Google, in its letter to committee Chairman John Dingell (D-Mich.), Markey, Stearns and Rep. Joe L. Barton (R-Tex.), stressed that it did not engage in potentially the most invasive of technologies -- deep-packet inspection, which companies such as NebuAd have tested with some broadband providers. But Google did note that it had begun to use across its network the "DoubleClick ad-serving cookie," a computer code that allows the tracking of Web surfing. Alan Davidson, Google's director of public policy and government affairs, stated in the letter that users could opt out of a single cookie for both DoubleClick and the Google content network. He also said that Google was not yet focusing on "behavioral" advertising, which depends on Web site tracking. But on its official blog last week, Google touted how its recent $3.1 billion merger with DoubleClick provides advertisers "insight into the number of people who have seen an ad campaign," as well as "how many users visited their sites after seeing an ad." "Google is slowly embracing a full-blown behavioral targeting over its vast network of services and sites," said Jeffrey Chester, executive director of the Center for Digital Democracy. He said that Google, through its vast data collection and sophisticated data analysis tools, "knows more about consumers than practically anyone." [All the companies' letters can be found here].

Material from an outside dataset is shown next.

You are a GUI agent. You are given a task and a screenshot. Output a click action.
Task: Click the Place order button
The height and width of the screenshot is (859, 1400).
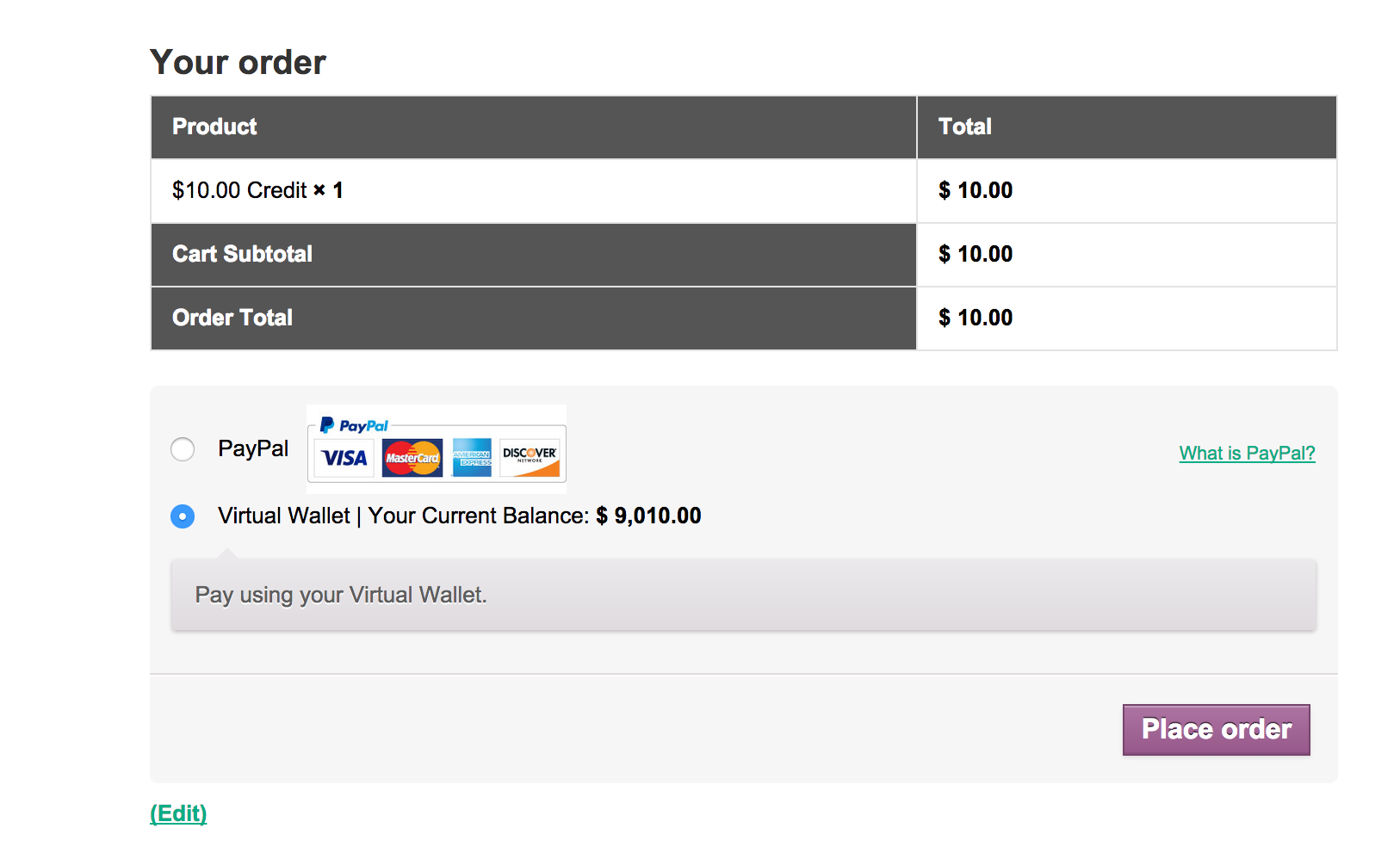[1217, 730]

So, should Congress do as we say or do as we do? The bill, to be introduced by Edward Markey, D-Mass., would mandate that companies only use some types of tracking -- it's not clear yet which -- on people who have opted in. Much of the technical set seems to tend to favor the personal responsibility route: People should take charge of their own privacy, by turning off cookies and ceasing to give away information unnecessarily. Having once spent a month trying to collect my own personal data from companies that have gathered it on me -- and finding that most of them wouldn't even tell me what they know about me -- I tend to side with Bruce Schneier in favoring a comprehensive data- privacy law. Sometimes market externalities need a little reining in. Michael Zimmer, a fellow at the Information Society Project at Yale Law School, arguing (in a well-worth-reading paper) that such legislation may prove unwieldy, offers a third option: technology that makes it simpler to take command of your own data. I'm curious which approach Machinist readers favor.


By Evan Ratliff

Evan Ratliff is a contributing editor to Wired magazine, and the co-author of "Safe: The Race to Protect Ourselves in a Newly Dangerous World."